§ Try it: What follows is a set of records. Retype them exactly, leaving out the pictures.

[Screenshot grounding data]
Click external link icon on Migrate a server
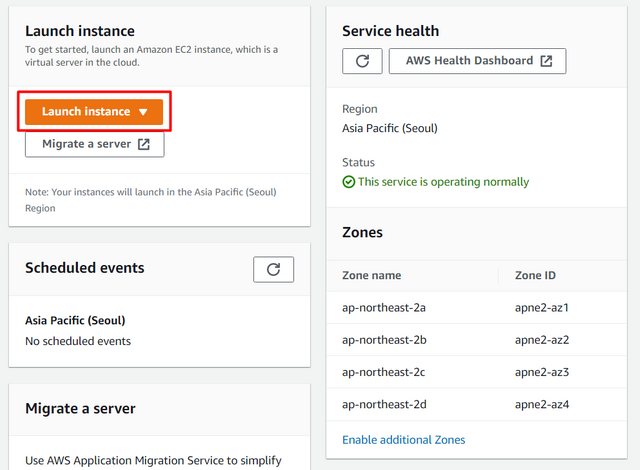This screenshot has width=640, height=470. tap(144, 144)
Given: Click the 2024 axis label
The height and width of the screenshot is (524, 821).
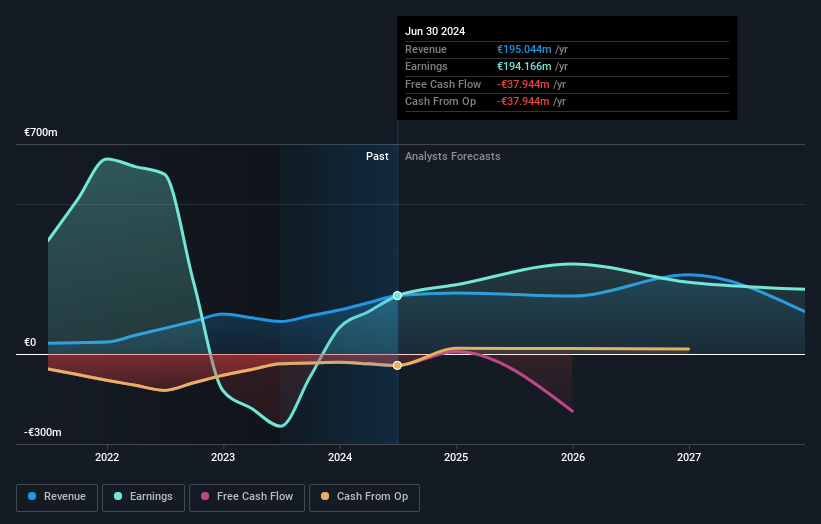Looking at the screenshot, I should [x=340, y=458].
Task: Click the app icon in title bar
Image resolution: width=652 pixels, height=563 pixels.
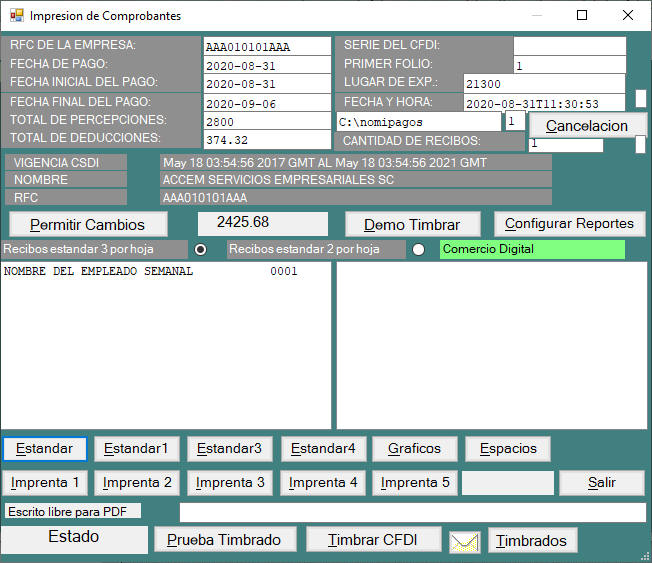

§ Answer to the exercise:
Click external link icon on Migrate a server
This screenshot has width=640, height=470. tap(144, 144)
Given: Click the 2024 axis label
The height and width of the screenshot is (524, 821).
Looking at the screenshot, I should [x=340, y=458].
Task: Click the app icon in title bar
Image resolution: width=652 pixels, height=563 pixels.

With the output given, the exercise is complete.